The structural definition process can be completed in two ways:

  1. In one session when all structural data are defined
  2. in several sessions where
    1. in the first session only minimal data set and maybe some of the additional data are defined
    2. in the next session(s) where remaining additional data are defined

Upon completion of the structural definition process, the Innovative Medicinal Product is assigned the status "completely structurally defined".

At the same time following automatically generated registered email notifications are sent:

  • notification for a New Medicinal Product-Preparation Production Chain - top level cmc entity person

7.1 Complete structural definition during the first session

The minimal data set denoted with (*) is prerequisite for the insertion of the record into the Integral information System.

If the minimal data set requirement is met, then confirmation of the complete structural definition is prompted. If the complete structural definition is confirmed, the record is inserted into the database of the Integral Information System with the status "completely structurally defined" and with the ability to be used to define corporate entities of the higher level.

7.2 Complete structural definition in several sessions

In the first session only the minimal data set and maybe some additional data are defined. At the end of the session, confirmation of the complete structural definition is prompted. If the answer is negative, the record is inserted and the status of the entity is set to "incompletely structurally defined"

Additional data can be added on the same application form by clicking on the "Additional data" button and selecting the required Innovative Medicinal Product from the LoV of incompletely defined Innovative Medicinal Products. Previous registered emails related to the selected entity can be seen on the "correspondence" sub-application form.

The structural definition is completed when a positive response is given to the prompt for a complete structural definition. The Innovative Medicinal Product is assigned the status "completely structurally defined" with the ability to be used to define corporate entities of the higher level.

Narrative definition

The designated cmc entity person is responsible for complete narrative definition of the Innovative Medicinal Product

The eCTD documents can be either:

  • created by the designated cmc entity person and manually uploaded to the Corporate Documentation Cloud
    and/or
  • collected from related Business Partners via email correspondence and automatically uploaded to the Corporate Documentation Cloud during the registered email processing of the Business Partner's regular email messages

Therefore, in order to narratively define a Innovative Medicinal Product following business processes must be performed:

  1. Creation of eCTD documents and manual uploading to the Corporate Documentation Cloud
    and/or
  2. Collection of eCTD documents via email and automatic uploading to the Corporate Documentation Cloud
  3. Completion of the process

1.Creation of eCTD documents and manual uploading to the Corporate Documentation Cloud

Using any regular text processor eCTD documents have to be created and pdf files generated for the uploading to the Corporate Documentation Cloud. If required, the process of verification by a senior manager can be included upon request.

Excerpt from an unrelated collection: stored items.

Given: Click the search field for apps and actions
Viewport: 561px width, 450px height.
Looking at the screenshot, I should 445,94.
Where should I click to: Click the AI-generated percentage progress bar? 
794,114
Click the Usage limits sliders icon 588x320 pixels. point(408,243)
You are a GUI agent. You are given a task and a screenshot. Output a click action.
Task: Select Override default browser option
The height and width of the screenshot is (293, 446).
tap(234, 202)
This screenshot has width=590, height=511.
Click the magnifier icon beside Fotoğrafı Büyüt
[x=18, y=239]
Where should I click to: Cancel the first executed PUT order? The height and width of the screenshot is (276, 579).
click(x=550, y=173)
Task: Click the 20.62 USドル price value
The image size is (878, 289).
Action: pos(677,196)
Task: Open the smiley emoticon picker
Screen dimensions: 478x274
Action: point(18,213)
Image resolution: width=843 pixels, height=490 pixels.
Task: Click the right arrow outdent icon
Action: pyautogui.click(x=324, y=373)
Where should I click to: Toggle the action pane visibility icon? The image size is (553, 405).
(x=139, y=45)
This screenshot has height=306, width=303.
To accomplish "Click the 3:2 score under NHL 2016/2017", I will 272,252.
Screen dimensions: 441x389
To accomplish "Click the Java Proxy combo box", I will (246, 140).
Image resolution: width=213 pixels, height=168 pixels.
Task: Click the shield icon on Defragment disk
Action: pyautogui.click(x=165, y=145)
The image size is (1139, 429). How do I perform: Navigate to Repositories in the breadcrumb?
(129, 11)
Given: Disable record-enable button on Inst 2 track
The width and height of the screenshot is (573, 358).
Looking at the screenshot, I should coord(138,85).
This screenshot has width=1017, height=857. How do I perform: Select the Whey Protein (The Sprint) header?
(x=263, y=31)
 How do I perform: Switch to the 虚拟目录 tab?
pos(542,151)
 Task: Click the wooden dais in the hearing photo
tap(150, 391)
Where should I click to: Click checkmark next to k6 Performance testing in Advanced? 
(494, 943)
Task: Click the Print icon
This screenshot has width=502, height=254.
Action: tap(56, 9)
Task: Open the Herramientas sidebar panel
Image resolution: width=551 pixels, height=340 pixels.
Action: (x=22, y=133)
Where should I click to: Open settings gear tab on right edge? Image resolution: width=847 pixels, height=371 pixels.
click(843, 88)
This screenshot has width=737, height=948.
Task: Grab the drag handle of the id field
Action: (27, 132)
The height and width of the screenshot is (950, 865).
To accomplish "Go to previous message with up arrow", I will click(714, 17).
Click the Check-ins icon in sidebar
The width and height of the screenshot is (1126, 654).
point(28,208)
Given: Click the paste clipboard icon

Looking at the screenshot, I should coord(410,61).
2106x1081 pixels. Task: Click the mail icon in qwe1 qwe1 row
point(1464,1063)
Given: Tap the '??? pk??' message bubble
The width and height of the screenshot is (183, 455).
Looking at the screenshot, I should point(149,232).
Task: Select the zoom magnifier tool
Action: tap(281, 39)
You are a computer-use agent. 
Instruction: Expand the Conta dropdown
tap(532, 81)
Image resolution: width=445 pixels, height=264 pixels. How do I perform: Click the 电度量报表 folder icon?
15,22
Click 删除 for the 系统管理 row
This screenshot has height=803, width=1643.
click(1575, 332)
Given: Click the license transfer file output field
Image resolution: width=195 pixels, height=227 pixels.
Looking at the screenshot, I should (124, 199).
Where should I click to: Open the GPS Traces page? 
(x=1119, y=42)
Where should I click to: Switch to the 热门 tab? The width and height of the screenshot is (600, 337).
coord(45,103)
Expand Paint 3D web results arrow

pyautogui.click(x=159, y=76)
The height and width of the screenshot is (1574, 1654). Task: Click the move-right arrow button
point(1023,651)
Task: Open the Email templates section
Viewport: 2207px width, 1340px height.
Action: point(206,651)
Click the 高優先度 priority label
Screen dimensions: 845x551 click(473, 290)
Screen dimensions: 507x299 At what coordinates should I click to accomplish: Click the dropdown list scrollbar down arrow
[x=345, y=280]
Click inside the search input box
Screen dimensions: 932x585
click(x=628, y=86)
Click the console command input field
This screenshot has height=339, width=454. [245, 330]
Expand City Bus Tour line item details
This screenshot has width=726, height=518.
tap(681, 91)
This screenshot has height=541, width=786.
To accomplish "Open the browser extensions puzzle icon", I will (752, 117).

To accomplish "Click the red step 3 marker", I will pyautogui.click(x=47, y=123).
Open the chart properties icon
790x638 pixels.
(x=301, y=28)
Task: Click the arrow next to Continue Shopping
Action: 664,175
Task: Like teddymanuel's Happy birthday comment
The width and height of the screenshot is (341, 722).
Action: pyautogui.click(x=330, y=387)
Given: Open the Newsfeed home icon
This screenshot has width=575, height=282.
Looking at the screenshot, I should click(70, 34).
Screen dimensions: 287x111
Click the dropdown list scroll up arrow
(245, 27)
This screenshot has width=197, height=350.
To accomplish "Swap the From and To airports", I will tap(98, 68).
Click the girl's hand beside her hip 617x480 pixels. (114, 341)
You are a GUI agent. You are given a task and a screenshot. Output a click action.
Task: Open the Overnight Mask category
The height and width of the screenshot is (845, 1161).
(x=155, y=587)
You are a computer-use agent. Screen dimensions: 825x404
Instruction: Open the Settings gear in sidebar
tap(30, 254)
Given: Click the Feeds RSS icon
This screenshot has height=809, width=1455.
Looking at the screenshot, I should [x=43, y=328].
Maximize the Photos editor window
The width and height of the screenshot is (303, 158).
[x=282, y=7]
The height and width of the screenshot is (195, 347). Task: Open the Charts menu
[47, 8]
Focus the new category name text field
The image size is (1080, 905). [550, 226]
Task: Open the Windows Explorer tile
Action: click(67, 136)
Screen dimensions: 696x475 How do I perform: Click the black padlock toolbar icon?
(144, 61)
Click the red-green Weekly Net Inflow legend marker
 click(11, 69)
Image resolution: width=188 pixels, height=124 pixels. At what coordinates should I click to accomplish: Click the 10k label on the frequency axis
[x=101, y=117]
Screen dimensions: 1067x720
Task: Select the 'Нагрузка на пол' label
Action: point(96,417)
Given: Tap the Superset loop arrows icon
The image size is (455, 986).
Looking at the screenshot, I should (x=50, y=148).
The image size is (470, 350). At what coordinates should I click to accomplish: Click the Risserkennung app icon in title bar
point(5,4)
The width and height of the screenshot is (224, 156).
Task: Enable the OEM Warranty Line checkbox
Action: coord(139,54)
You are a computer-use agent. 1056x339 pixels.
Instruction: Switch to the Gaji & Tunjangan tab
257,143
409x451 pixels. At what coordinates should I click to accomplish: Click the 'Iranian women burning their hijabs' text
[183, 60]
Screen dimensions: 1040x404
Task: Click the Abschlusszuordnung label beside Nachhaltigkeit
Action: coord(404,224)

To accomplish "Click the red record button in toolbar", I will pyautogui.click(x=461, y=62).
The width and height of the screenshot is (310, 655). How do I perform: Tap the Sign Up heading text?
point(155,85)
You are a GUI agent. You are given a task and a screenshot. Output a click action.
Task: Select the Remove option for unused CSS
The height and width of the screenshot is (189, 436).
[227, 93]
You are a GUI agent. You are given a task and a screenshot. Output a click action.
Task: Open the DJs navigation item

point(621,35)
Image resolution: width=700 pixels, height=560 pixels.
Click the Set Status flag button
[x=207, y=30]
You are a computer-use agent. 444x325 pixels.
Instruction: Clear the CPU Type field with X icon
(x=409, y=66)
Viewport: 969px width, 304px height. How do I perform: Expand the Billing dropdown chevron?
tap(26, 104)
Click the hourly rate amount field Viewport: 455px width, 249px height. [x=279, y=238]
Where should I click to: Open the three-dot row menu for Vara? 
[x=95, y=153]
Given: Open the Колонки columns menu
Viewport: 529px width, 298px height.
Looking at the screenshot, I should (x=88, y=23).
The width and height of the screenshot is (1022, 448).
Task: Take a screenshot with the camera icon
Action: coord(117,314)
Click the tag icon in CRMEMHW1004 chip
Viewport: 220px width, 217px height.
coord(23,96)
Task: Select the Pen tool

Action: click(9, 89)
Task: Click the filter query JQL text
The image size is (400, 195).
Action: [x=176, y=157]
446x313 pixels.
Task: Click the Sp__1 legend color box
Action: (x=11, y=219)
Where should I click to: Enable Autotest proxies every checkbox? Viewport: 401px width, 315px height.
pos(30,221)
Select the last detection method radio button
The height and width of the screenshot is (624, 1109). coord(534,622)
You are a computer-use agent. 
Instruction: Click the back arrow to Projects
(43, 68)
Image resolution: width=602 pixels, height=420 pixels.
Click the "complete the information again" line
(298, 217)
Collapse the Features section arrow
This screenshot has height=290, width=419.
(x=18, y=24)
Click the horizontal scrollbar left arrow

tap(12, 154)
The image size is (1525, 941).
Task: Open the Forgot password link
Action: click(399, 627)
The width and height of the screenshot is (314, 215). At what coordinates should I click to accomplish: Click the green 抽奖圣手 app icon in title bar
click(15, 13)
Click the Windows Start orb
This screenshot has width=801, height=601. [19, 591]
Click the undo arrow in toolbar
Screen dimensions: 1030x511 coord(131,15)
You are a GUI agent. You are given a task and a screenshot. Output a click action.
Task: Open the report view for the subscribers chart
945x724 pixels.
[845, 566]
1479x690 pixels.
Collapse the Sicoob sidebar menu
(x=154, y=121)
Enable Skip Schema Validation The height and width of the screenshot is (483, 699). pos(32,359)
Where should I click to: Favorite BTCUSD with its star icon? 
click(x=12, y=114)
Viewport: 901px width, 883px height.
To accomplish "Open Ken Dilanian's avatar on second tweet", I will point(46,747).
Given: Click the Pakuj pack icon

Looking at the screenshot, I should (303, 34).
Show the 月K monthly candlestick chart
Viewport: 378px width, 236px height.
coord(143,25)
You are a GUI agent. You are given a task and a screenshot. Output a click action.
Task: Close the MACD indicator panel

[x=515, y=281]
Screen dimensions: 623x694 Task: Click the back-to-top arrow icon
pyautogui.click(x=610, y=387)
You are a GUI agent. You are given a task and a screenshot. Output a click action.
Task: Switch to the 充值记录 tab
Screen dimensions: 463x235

The process is initiated by choosing the menu item "Corporate Entity creation / Medicinal Product / Narrative Data" on the "Corporate Entities" application module.

Other than that, the process is same as described in the "Substance - creation" page of this site, here.

2. Collection of eCTD documents via email and automatic uploading to the Corporate Documentation Cloud

In case the eCTD documents were originally generated by the Business Partner, they can be obtained via email correspondence. During the processing of such a Business Partner's regular email message by the Registered Email and using the email attachments classification, they are automatically uploaded to the Corporate Documentation Cloud.

The process is same as described in the "Substance - creation" page of this site, here.

3. Completion of the process

When all mandatory replacement files in the directory tree are replaced with the written eCTD files, the process ends automatically and the Innovative Medicinal Product is set to be "completely narratively defined".